The One Being’s primary ‘unit’ of creation is not made of matter. His fundamental unit is a little being, the soul, made of His own ‘substance’, in His own image – being or consciousness.
Every living creature is a being, a drop, so to speak, of the Ocean of Being. And every creature also has a mind ‘attached’ – itself a drop of the greater or universal mind – which acts as a sort of dynamic, ever-changing screen through which ‘reality’ is perceived. And the mind is formative. It is the mind that creates the multiplicity of changing forms. The mind consists of subtle, shifting patterns – limitations or constraints upon the essential being or consciousness within. And it is the mind that is projected outwardly or crystallized, so to speak, as a body.
This is what makes one species different from another – the character of the mental envelope around the soul, the mental pattern from which the physical form is manifested. And a part of that mental envelope is what we call instinct – the unconscious and mysterious mental functioning that constrains each creature to behave in the way it does. Every creature is a being, encapsulated by mind, which has taken material form as a body.
That’s how beings reincarnate and transmigrate from one body to another. What a being does in one life leaves lasting impressions on its mind, which then precipitates or manifests as the body and destiny to which that being is bound in subsequent lives. Reincarnation is the result of subtle, hidden processes of the formative mind. The mind is the means by which the requirements of the karmic law are worked out. The law of karma is actually the law of the mind – of duality, of cause and effect, of events happening in time.
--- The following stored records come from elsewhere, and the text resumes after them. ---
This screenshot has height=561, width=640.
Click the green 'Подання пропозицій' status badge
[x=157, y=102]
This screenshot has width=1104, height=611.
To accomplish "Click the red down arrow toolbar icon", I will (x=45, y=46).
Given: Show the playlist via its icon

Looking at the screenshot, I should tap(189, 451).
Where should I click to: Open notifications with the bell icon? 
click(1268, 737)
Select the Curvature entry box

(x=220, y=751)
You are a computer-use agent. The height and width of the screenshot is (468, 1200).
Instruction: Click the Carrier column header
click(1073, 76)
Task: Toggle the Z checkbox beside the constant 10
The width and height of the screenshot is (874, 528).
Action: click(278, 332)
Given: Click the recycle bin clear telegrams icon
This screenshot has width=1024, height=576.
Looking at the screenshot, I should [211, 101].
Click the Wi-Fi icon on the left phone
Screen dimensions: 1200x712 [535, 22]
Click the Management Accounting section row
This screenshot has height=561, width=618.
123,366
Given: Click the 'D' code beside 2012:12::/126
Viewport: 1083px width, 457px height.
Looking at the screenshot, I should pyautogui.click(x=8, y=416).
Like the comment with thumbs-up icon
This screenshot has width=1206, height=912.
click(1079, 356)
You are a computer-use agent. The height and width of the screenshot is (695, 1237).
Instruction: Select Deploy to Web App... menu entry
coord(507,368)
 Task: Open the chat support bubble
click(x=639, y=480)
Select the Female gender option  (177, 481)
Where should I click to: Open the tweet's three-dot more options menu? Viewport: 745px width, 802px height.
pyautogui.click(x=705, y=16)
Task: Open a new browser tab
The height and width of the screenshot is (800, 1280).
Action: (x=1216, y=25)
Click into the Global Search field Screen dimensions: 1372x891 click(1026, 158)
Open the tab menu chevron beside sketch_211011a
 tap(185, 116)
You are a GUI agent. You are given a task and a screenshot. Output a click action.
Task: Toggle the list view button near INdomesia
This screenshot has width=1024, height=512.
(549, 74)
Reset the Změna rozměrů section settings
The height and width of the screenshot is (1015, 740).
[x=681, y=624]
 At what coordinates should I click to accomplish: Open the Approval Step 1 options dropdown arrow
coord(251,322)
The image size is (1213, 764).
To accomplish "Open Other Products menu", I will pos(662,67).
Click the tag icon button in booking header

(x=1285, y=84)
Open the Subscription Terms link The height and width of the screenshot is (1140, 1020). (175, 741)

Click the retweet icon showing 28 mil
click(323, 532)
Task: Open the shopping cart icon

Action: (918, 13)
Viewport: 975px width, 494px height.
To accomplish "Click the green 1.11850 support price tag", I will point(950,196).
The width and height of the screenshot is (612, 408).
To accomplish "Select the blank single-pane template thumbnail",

So the primary reality is one of being, not of material substance. And beings go wherever their minds take them. If you watch a dog or a cat, it always has some idea in mind when it acts. The same is true of human beings. And also of creatures such as birds, fishes, insects, and so on, which we human beings have such difficulty empathizing with, and understanding.
Whatever the creature, all action originates in the mind. We only find it difficult to understand because we do not know what it is like to be a bird or a fly or a whale. And if we find it so difficult to understand them, imagine how difficult they must find it, trying to understand us.
Mostly, animals seem to assume that human beings have the same sensory perception of reality that they have. A tiger, for example, which has a keen sense of smell, will always approach a prey from downwind because it presumes that the animal can smell it. In most instances, this is a fair assumption, but maneaters approach a human prey in the same manner, unaware that human beings can’t smell them. Of course, the mind of a dog, or a bird, or an insect – heavily hemmed about by instinctive impulses, and without human language – is very different from our own, but it is present nonetheless.
Through His Word, the One Being has manifested Himself as a multitude of little beings, encased in minds and bodies. Yet He remains as the unseen Reality within every being. He is the primal Source pervading everything. An understanding of the ubiquitous presence of this one universal, all-pervading Being makes it possible to comprehend many things about our otherwise confusing existence.
As human beings, we may not be able to gain a full and complete understanding of everything because the human mind is limited in its sphere of activity. But we can certainly understand something of our situation and our limitations. And so many things fall into place and are illuminated by this one central understanding of the One Being. It leads us, for example, to some interesting insights when it comes to understanding the evolutionary processes of life on earth.